### DOMANDE
[A] Rispondi alle domande seguenti sul brano relativo al cervello dei tassisti.
(i) In che anno una ricerca analoga ottenne un IgNobel per la Medicina?
(ii) Su quale rivista i ricercatori dello University College London hanno pubblicato lo studio?
(iii) Per quanti anni circa la memoria degli apprendisti "si abbuffa" di geografia urbana?
[B] Nel brano sul cervello dei tassisti, riscrivi la parte che si apre con le parole contenenti "Nel 2003, una" e si chiude con "grigia viene accumulata.", sostituendo "tassisti" con "autisti".
[C] Indica se ciascuna affermazione concorda con il brano sul cervello dei tassisti. Rispondi sì o no e cita le parole del brano che lo stabiliscono.
(i) Lo studio dello University College London è stato pubblicato sulla rivista Nature.
(ii) Durante il periodo di apprendimento degli aspiranti tassisti viene accumulata nuova materia grigia.
(iii) L'IgNobel viene assegnato ogni anno agli studi più seri.

### BRANO DI ESERCITAZIONE
---*---

Nel 2003, una ricerca analoga si beccò anche un IgNobel per la Medicina, il riconoscimento che ogni anno viene riservato agli studi più strampalati. Eppure che il cervello dei tassisti, in particolare di quelli londinesi, abbia delle caratteristiche tutte particolari, ha un fondamento scientifico di tutto rispetto. E gli studi su questi guidatori continuano a riservare sorprese importanti anche in settori molto seri, come per esempio in campo neurologico. Ora i ricercatori dello University College London hanno pubblicato su Current Biology uno studio sull’evoluzione cerebrale di alcuni aspiranti taxi driver londinesi nel corso dei duri test per ottenere la licenza. E la ricerca dimostra che, nei circa quattro anni in cui la memoria degli apprendisti “si abbuffa” di geografia urbana, la struttura dei loro cervelli cambia in modo evidente e nuova materia grigia viene accumulata.

---*---

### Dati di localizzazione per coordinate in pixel

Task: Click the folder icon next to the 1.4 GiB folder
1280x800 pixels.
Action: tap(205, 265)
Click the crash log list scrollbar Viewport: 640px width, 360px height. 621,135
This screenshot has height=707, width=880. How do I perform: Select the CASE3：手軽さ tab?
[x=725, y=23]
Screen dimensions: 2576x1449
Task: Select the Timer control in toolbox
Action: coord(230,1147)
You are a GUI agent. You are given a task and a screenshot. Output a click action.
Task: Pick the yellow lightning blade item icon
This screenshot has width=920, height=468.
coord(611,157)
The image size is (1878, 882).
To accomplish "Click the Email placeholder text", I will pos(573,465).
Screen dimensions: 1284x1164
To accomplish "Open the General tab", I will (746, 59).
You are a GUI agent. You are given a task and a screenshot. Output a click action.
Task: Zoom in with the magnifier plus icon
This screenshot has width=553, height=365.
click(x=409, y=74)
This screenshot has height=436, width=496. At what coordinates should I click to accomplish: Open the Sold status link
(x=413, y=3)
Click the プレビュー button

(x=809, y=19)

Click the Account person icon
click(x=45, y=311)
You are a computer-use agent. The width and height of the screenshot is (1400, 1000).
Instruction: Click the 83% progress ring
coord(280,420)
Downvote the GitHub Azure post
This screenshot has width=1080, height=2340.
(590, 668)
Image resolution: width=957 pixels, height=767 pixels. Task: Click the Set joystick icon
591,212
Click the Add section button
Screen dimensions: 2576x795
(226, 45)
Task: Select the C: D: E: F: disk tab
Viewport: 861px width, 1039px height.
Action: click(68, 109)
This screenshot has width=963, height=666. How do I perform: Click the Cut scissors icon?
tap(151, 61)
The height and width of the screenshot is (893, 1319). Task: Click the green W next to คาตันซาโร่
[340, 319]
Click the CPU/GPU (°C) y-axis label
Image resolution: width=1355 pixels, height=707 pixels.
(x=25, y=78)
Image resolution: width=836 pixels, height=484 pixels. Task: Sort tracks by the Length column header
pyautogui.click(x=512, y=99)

---*---

### RISPOSTE IN ORDINE
[A]
(i) Nel 2003.
(ii) Su Current Biology.
(iii) Per circa quattro anni.

[B]
Nel 2003, una ricerca analoga si beccò anche un IgNobel per la Medicina, il riconoscimento che ogni anno viene riservato agli studi più strampalati. Eppure che il cervello dei autisti, in particolare di quelli londinesi, abbia delle caratteristiche tutte particolari, ha un fondamento scientifico di tutto rispetto. E gli studi su questi guidatori continuano a riservare sorprese importanti anche in settori molto seri, come per esempio in campo neurologico. Ora i ricercatori dello University College London hanno pubblicato su Current Biology uno studio sull’evoluzione cerebrale di alcuni aspiranti taxi driver londinesi nel corso dei duri test per ottenere la licenza. E la ricerca dimostra che, nei circa quattro anni in cui la memoria degli apprendisti “si abbuffa” di geografia urbana, la struttura dei loro cervelli cambia in modo evidente e nuova materia grigia viene accumulata.

[C]
(i) No: "hanno pubblicato su Current Biology uno studio sull’evoluzione cerebrale di alcuni aspiranti taxi driver londinesi".
(ii) Sì: "la struttura dei loro cervelli cambia in modo evidente e nuova materia grigia viene accumulata".
(iii) No: "il riconoscimento che ogni anno viene riservato agli studi più strampalati".